_Work request_
Copy each of the following lines verbatim, keeping every character, space, and line break unchanged.

_Supplied data_
◆ ◆ ◆ ◆ ◆ ◆ ◆

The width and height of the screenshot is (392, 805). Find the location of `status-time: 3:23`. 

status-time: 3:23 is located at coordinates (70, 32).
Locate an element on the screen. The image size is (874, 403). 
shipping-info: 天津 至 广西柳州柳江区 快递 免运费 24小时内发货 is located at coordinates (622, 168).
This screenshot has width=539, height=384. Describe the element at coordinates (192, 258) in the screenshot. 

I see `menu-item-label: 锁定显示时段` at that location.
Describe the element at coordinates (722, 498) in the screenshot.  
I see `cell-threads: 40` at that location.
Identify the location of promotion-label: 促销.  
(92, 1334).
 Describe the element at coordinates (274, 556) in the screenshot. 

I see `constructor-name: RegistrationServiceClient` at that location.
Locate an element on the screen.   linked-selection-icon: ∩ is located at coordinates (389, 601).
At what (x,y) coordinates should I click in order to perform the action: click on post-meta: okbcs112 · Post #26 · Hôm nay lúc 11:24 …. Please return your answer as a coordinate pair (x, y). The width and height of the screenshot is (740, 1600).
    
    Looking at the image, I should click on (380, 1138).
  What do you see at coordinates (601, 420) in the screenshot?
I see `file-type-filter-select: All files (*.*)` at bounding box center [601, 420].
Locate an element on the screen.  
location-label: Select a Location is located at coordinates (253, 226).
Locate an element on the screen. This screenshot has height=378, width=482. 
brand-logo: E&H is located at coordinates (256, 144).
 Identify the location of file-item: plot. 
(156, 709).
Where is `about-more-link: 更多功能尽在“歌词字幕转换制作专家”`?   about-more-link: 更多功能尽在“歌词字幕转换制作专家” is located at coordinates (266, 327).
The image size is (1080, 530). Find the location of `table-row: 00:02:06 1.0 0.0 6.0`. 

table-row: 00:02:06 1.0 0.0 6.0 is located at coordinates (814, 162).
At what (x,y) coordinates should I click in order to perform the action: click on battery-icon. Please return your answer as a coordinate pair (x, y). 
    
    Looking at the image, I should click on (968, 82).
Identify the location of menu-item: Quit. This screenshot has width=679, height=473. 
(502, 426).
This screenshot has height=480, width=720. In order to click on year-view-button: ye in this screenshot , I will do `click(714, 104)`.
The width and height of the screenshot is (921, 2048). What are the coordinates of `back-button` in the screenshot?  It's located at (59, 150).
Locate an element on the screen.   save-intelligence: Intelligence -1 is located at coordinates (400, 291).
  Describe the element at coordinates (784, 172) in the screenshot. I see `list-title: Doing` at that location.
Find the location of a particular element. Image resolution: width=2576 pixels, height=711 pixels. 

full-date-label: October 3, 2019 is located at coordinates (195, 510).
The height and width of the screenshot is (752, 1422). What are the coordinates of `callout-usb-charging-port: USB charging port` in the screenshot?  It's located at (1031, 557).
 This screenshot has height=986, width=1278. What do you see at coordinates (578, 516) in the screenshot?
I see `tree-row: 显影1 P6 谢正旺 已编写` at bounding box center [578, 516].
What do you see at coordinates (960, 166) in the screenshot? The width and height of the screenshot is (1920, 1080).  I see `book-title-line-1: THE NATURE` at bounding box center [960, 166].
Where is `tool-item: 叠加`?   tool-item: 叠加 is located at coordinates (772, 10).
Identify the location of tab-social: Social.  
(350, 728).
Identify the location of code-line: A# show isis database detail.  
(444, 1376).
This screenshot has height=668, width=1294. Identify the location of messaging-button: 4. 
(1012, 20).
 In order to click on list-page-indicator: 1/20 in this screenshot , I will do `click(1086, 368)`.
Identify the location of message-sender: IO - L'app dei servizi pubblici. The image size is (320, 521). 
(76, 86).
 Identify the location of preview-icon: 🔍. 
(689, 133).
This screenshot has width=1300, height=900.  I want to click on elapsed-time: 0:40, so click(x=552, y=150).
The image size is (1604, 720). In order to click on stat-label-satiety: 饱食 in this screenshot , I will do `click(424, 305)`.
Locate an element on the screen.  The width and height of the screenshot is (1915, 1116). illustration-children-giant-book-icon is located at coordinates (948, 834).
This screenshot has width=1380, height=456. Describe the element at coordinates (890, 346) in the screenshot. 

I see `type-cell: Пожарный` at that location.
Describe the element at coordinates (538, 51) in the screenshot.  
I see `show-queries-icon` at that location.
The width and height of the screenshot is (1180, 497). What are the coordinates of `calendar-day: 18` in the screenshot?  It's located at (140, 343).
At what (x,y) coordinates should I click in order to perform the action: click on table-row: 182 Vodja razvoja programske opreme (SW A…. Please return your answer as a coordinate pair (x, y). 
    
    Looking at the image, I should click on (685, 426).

◆ ◆ ◆ ◆ ◆ ◆ ◆

_Task response_
The width and height of the screenshot is (392, 805). Find the location of `status-time: 3:23`. 

status-time: 3:23 is located at coordinates (70, 32).
Locate an element on the screen. The image size is (874, 403). 
shipping-info: 天津 至 广西柳州柳江区 快递 免运费 24小时内发货 is located at coordinates (622, 168).
This screenshot has width=539, height=384. Describe the element at coordinates (192, 258) in the screenshot. 

I see `menu-item-label: 锁定显示时段` at that location.
Describe the element at coordinates (722, 498) in the screenshot.  
I see `cell-threads: 40` at that location.
Identify the location of promotion-label: 促销.  
(92, 1334).
 Describe the element at coordinates (274, 556) in the screenshot. 

I see `constructor-name: RegistrationServiceClient` at that location.
Locate an element on the screen.   linked-selection-icon: ∩ is located at coordinates (389, 601).
At what (x,y) coordinates should I click in order to perform the action: click on post-meta: okbcs112 · Post #26 · Hôm nay lúc 11:24 …. Please return your answer as a coordinate pair (x, y). The width and height of the screenshot is (740, 1600).
    
    Looking at the image, I should click on (380, 1138).
  What do you see at coordinates (601, 420) in the screenshot?
I see `file-type-filter-select: All files (*.*)` at bounding box center [601, 420].
Locate an element on the screen.  
location-label: Select a Location is located at coordinates (253, 226).
Locate an element on the screen. This screenshot has height=378, width=482. 
brand-logo: E&H is located at coordinates (256, 144).
 Identify the location of file-item: plot. 
(156, 709).
Where is `about-more-link: 更多功能尽在“歌词字幕转换制作专家”`?   about-more-link: 更多功能尽在“歌词字幕转换制作专家” is located at coordinates (266, 327).
The image size is (1080, 530). Find the location of `table-row: 00:02:06 1.0 0.0 6.0`. 

table-row: 00:02:06 1.0 0.0 6.0 is located at coordinates (814, 162).
At what (x,y) coordinates should I click in order to perform the action: click on battery-icon. Please return your answer as a coordinate pair (x, y). 
    
    Looking at the image, I should click on (968, 82).
Identify the location of menu-item: Quit. This screenshot has width=679, height=473. 
(502, 426).
This screenshot has height=480, width=720. In order to click on year-view-button: ye in this screenshot , I will do `click(714, 104)`.
The width and height of the screenshot is (921, 2048). What are the coordinates of `back-button` in the screenshot?  It's located at (59, 150).
Locate an element on the screen.   save-intelligence: Intelligence -1 is located at coordinates (400, 291).
  Describe the element at coordinates (784, 172) in the screenshot. I see `list-title: Doing` at that location.
Find the location of a particular element. Image resolution: width=2576 pixels, height=711 pixels. 

full-date-label: October 3, 2019 is located at coordinates (195, 510).
The height and width of the screenshot is (752, 1422). What are the coordinates of `callout-usb-charging-port: USB charging port` in the screenshot?  It's located at (1031, 557).
 This screenshot has height=986, width=1278. What do you see at coordinates (578, 516) in the screenshot?
I see `tree-row: 显影1 P6 谢正旺 已编写` at bounding box center [578, 516].
What do you see at coordinates (960, 166) in the screenshot? The width and height of the screenshot is (1920, 1080).  I see `book-title-line-1: THE NATURE` at bounding box center [960, 166].
Where is `tool-item: 叠加`?   tool-item: 叠加 is located at coordinates (772, 10).
Identify the location of tab-social: Social.  
(350, 728).
Identify the location of code-line: A# show isis database detail.  
(444, 1376).
This screenshot has height=668, width=1294. Identify the location of messaging-button: 4. 
(1012, 20).
 In order to click on list-page-indicator: 1/20 in this screenshot , I will do `click(1086, 368)`.
Identify the location of message-sender: IO - L'app dei servizi pubblici. The image size is (320, 521). 
(76, 86).
 Identify the location of preview-icon: 🔍. 
(689, 133).
This screenshot has width=1300, height=900.  I want to click on elapsed-time: 0:40, so click(x=552, y=150).
The image size is (1604, 720). In order to click on stat-label-satiety: 饱食 in this screenshot , I will do `click(424, 305)`.
Locate an element on the screen.  The width and height of the screenshot is (1915, 1116). illustration-children-giant-book-icon is located at coordinates (948, 834).
This screenshot has width=1380, height=456. Describe the element at coordinates (890, 346) in the screenshot. 

I see `type-cell: Пожарный` at that location.
Describe the element at coordinates (538, 51) in the screenshot.  
I see `show-queries-icon` at that location.
The width and height of the screenshot is (1180, 497). What are the coordinates of `calendar-day: 18` in the screenshot?  It's located at (140, 343).
At what (x,y) coordinates should I click in order to perform the action: click on table-row: 182 Vodja razvoja programske opreme (SW A…. Please return your answer as a coordinate pair (x, y). 
    
    Looking at the image, I should click on (685, 426).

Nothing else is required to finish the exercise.